Тимофей попытался представить себе, что произойдет в Оренбурге, битком набитом людьми, как отнесутся к этому событию казаки его полка.

— Мое мнение такое, ваше величество, что подобного допустить нельзя. Никак невозможно.

— Видали? — вскрикнул Дмитрий Лысов. — Не я говорил, государь, что Подуров на слова мастак, а как дойдет до дела, он сразу в кусты. Он потому не хочет палить по Оренбургу, что там его семейство находится.

— А вы палили по Яицку, когда уходили оттуда? — спросил Тимофей.

— Так то другое дело, — возразил Чумаков, — только начиналось все, да и пушек не было. А теперь вон какая артиллерия, начнем посылать гостинчики, земля дрогнет.

— Я, государь, помню и думаю о своей семье. Думаю. Но дело не только во мне, я знаю, как отнесутся к этому мои казаки, а их в полку уже более семисот человек, и у каждого в Оренбурге отец, мать, дети, родные. Да они возненавидят нас и никогда не простят за такое.

— Ты, государь, его не слушай, — воскликнул Дмитрий Лысов.

— Ваше величество, — заговорил Максим Григорьевич Шигаев. — Я винюсь перед тобой: дал согласие, а не подумал. Тимофей Иванович плеснул на меня холодненькой водичкой, и я поостыл малость. Я согласный с ним, и тебя, государь, тоже прошу не давать приказа на разгром города.

— Что же вы, старшинство, мотаетесь из стороны в сторону? — недовольно сказал Пугачев.

— А что, ваше величество, — снова заговорил Тимофей, — если не батарею здесь установить, а пушку.

— Это как же тебя понимать, полковник? — крикнул Пугачев. — В отступную тянешь?

— Нет, государь, поставить пушку и несколько раз прицельно пальнуть, чтоб ударить в дом губернатора, в соляные склады.

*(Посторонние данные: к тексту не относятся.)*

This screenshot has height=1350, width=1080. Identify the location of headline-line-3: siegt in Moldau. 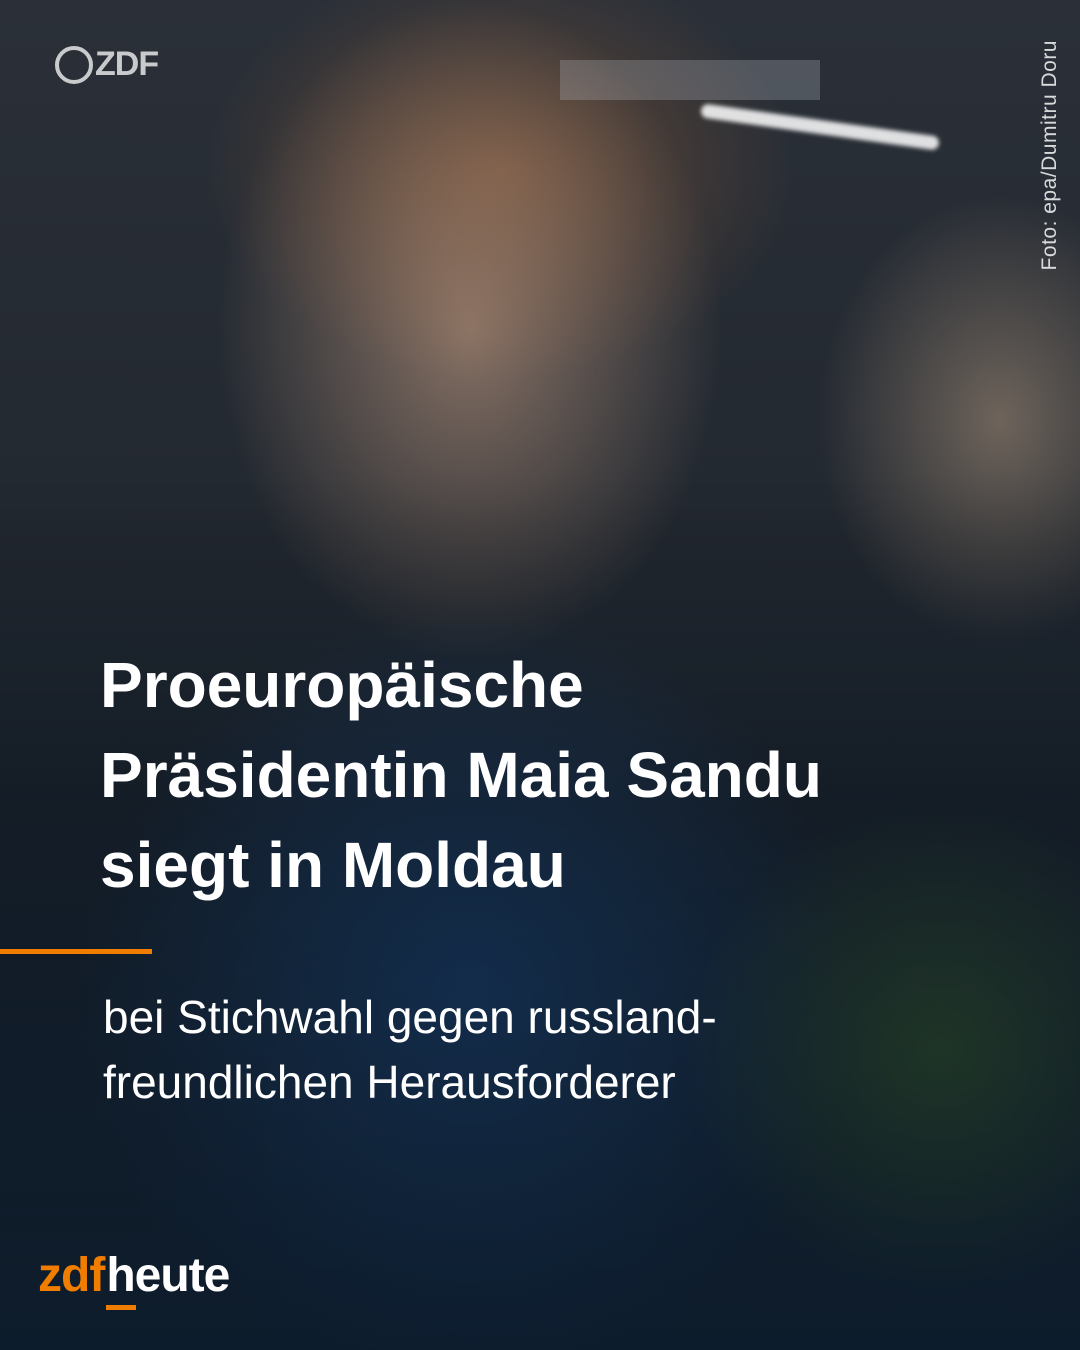
(333, 865).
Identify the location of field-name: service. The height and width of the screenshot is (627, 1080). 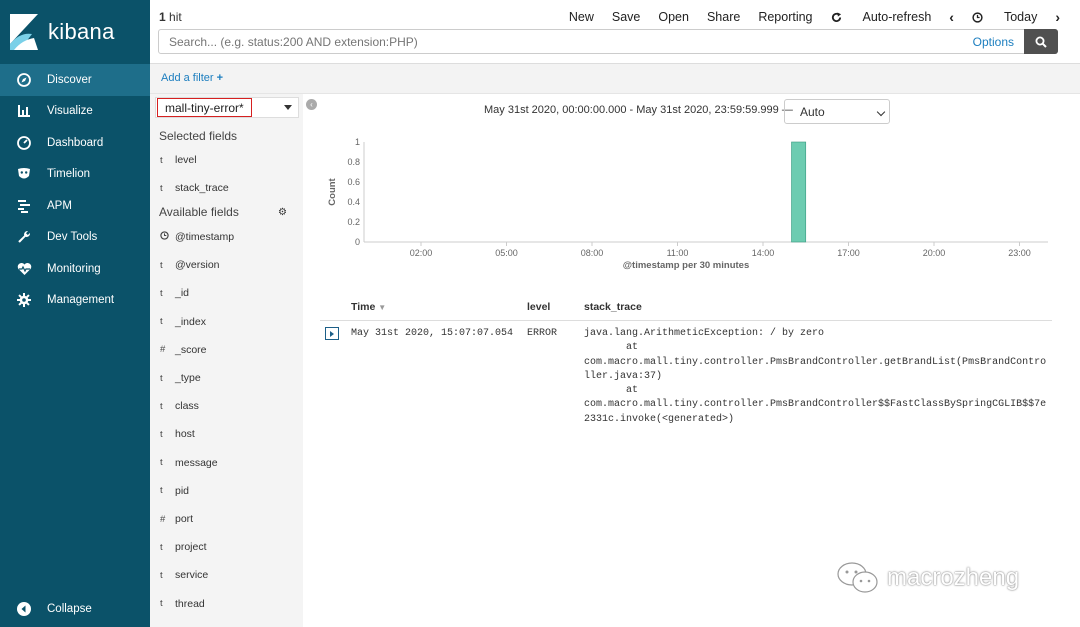
(192, 576).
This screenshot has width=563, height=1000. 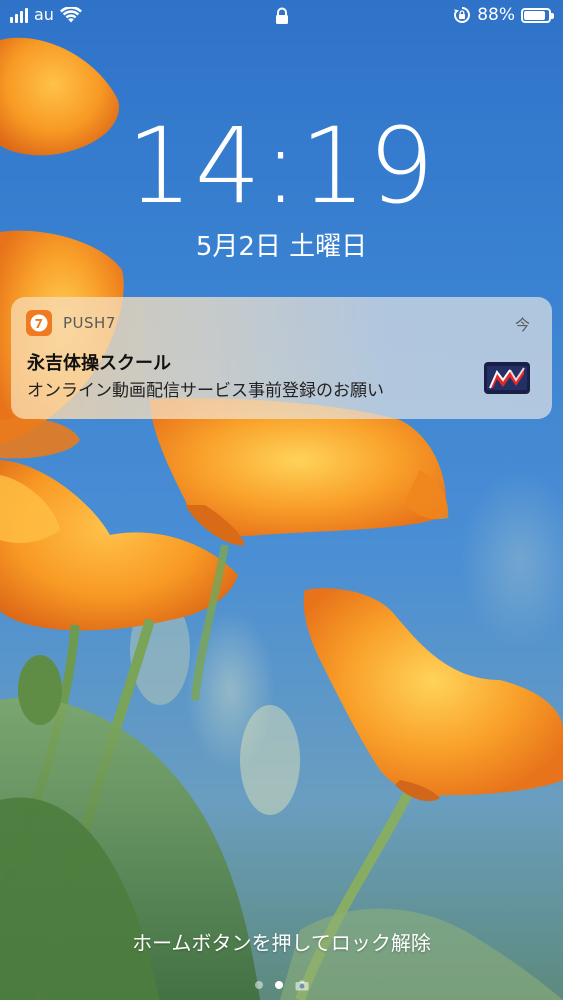 I want to click on lock-screen-time: 14:19, so click(x=282, y=166).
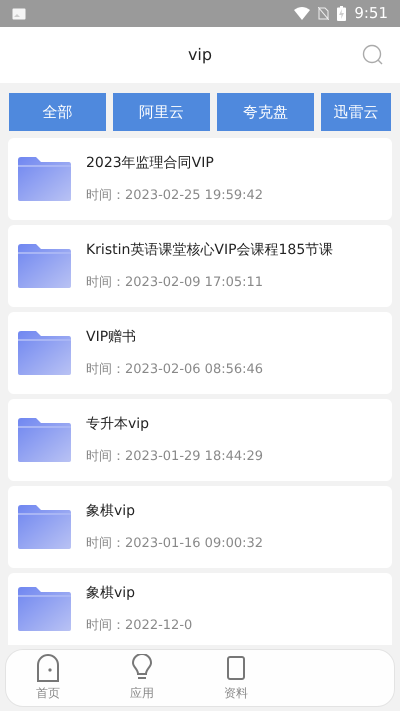  What do you see at coordinates (19, 14) in the screenshot?
I see `image-icon` at bounding box center [19, 14].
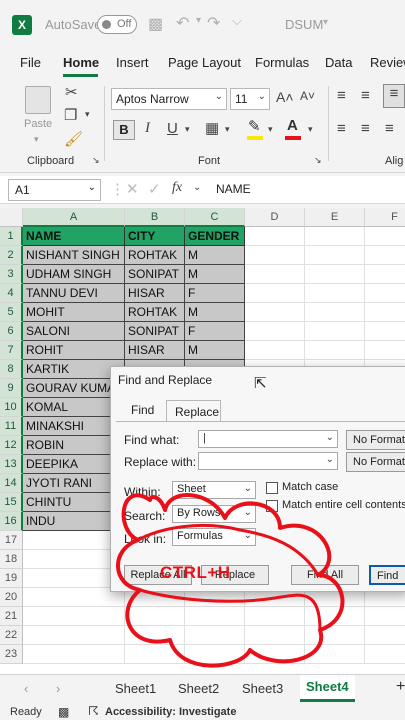  I want to click on row-header-12: 12, so click(12, 446).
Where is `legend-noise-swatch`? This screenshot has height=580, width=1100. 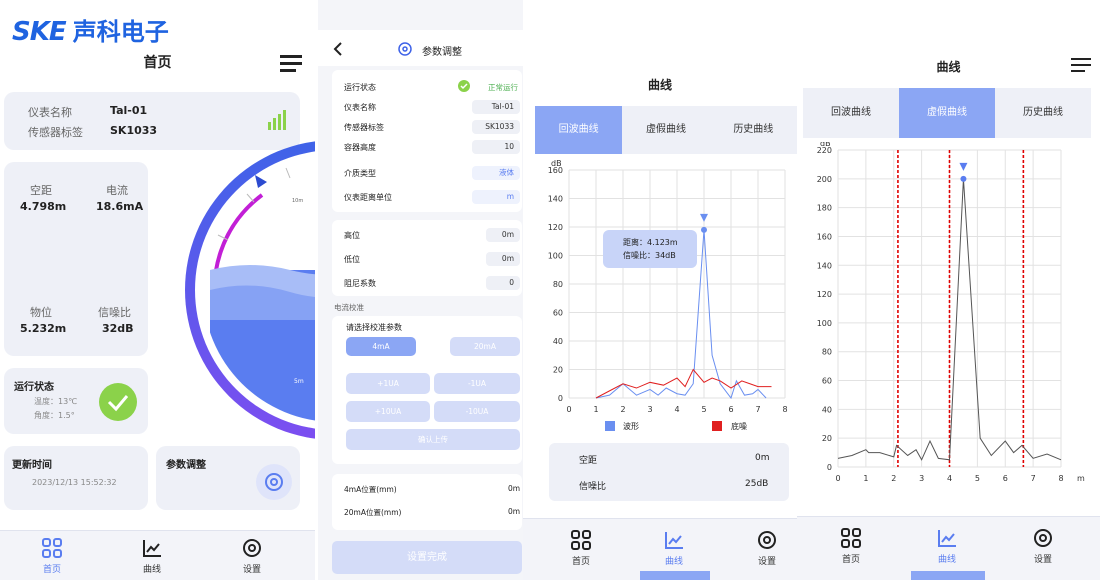
legend-noise-swatch is located at coordinates (717, 426).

Я могу рассказать, где что. Нужен хороший канонир, наводчик.

— Наводчиков-то у нас хороших мало, — пробурчал недовольно Чумаков.

— Найдется, — хмуро ответил Пугачев, затем вдруг повеселел и, подмигнув Чумакову, сказал: — Сам встану.

— Задумка хороша, государь, — сказал Шигаев. — Пальнуть несколько раз и предупредить, что ежели не откроют ворота, то весь город истолчем. Попробуем припугнуть.

— Страх не люблю, — сказал Пугачев, — когда люди, словно лис хвостом, то туда, то сюда машут. Теперь что нам остается? Идти на штурм.

— Штурм, ваше величество, — почти восторженно сказал Лысов. — Эх, ворваться в Оренбург, мы бы залили губернатору и его людишкам сала за шкуру.

— Идти сейчас на штурм нам тоже невозможно, — опять решительно возразил Тимофей. — В крепости сейчас сто пушек, а может быть, и больше. Мы были с вами, государь, около крепостных стен, видели крепость: ее подготовили к обороне, и она стала почти неприступной. Мы погубим самую надежную часть нашей армии. Время упущено, государь, нам остается одно — длительная осада Оренбурга.

— Пошел ты знаешь куда... — вдруг рассвирепев, закричал Пугачев. — И то не так, и это не так. Может, ты и вправду пришел сюда, чтоб выслеживать да путать наши ходы-выходы?

— Прикажи, государь, — зло крикнул Лысов, — я немедля на церковных воротах вздерну, у меня кушак длиннющий и крепкий.

Пугачев свирепо взглянул на Тимофея и не менее свирепо на Лысова.

— Язык прикуси, — крикнул он Лысову. — И айда все за мной.